WORK TASK: Please copy out the entries until you have copied the line that contains "You are a computer-use agent. The image", beginning with the first line.

INPUT DATA:
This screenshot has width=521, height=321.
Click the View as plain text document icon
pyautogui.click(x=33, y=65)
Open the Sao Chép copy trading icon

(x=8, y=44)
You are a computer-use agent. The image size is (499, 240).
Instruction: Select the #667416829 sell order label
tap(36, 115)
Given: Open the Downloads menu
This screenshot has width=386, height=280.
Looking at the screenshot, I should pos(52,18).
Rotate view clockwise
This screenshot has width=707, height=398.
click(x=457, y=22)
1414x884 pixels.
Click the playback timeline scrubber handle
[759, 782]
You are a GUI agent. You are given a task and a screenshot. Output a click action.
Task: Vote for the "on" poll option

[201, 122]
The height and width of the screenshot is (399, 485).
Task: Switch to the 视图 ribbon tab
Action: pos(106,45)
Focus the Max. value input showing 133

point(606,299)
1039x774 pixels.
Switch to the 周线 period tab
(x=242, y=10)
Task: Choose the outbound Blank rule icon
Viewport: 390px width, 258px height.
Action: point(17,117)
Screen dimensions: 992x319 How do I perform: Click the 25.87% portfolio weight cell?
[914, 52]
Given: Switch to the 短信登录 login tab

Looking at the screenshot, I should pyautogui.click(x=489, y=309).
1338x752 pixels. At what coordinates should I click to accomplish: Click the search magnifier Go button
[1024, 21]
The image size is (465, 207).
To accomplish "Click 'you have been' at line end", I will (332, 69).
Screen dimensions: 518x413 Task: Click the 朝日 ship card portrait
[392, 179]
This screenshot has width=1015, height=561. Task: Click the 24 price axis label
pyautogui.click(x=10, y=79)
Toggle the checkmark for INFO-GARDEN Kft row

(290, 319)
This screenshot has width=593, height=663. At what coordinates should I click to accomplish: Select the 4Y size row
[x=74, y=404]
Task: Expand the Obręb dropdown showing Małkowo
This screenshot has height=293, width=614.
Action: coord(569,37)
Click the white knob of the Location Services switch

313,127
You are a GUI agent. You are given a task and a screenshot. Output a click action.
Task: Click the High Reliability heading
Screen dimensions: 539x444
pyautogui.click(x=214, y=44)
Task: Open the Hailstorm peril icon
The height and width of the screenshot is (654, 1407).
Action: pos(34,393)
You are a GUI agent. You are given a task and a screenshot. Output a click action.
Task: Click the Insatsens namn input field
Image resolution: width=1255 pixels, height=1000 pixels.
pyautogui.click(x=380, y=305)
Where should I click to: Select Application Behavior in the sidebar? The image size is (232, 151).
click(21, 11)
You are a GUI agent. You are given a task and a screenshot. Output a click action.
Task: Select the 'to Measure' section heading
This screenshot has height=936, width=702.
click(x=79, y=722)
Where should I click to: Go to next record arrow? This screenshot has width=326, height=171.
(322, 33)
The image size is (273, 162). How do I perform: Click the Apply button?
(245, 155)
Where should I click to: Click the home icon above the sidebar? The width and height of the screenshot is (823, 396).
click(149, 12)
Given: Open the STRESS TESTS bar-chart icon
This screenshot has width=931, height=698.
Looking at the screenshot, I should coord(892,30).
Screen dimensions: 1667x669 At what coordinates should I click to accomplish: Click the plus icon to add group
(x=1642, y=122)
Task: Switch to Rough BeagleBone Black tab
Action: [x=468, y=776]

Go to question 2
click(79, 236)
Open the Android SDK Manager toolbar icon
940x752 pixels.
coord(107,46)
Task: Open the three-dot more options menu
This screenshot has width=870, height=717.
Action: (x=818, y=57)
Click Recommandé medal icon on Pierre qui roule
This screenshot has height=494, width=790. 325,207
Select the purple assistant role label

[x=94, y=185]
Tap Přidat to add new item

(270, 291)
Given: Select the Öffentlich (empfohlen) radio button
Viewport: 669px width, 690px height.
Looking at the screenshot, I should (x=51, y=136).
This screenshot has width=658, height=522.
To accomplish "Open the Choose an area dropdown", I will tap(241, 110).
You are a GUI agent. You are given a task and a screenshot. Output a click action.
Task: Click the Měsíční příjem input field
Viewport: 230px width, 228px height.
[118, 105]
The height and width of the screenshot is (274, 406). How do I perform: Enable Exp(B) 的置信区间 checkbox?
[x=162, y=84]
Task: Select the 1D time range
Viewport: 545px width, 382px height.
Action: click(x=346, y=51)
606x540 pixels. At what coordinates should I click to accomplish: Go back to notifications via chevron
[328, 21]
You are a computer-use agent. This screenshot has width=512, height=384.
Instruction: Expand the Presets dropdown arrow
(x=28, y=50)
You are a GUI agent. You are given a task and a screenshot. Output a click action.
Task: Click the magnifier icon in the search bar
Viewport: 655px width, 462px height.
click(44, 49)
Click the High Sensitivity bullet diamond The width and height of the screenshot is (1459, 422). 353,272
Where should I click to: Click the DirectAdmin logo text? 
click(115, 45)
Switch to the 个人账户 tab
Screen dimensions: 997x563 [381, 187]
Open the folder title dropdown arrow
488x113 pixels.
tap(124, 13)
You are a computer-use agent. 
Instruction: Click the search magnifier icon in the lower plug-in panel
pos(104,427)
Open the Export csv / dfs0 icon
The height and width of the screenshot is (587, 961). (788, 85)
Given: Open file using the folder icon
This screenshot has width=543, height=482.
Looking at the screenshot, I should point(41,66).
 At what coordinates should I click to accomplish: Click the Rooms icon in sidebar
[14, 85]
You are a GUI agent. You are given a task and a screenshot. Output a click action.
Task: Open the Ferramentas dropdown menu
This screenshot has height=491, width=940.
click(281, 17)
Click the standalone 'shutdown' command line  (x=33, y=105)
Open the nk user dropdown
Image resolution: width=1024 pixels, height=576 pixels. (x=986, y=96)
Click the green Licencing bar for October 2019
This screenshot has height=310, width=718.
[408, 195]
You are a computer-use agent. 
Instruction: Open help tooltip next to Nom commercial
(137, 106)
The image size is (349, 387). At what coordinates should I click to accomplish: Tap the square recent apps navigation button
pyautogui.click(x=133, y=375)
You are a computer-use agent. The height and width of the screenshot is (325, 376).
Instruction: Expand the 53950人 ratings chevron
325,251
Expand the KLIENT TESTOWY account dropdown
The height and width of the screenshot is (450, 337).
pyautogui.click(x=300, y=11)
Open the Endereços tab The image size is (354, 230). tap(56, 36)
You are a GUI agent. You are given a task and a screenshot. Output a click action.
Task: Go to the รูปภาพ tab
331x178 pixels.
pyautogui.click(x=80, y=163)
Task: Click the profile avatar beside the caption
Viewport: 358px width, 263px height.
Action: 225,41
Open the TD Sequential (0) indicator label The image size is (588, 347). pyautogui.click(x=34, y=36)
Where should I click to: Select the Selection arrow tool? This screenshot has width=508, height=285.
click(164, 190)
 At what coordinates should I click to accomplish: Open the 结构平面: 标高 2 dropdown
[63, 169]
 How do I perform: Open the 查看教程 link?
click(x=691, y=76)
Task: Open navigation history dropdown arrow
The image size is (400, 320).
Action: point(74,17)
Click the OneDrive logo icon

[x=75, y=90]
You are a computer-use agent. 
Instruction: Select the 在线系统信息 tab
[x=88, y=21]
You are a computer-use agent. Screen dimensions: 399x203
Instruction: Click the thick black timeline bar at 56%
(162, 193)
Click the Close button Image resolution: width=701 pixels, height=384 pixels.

EXERCISE ANSWER:
This screenshot has width=521, height=321.
Click the View as plain text document icon
pyautogui.click(x=33, y=65)
Open the Sao Chép copy trading icon

(x=8, y=44)
You are a computer-use agent. The image size is (499, 240).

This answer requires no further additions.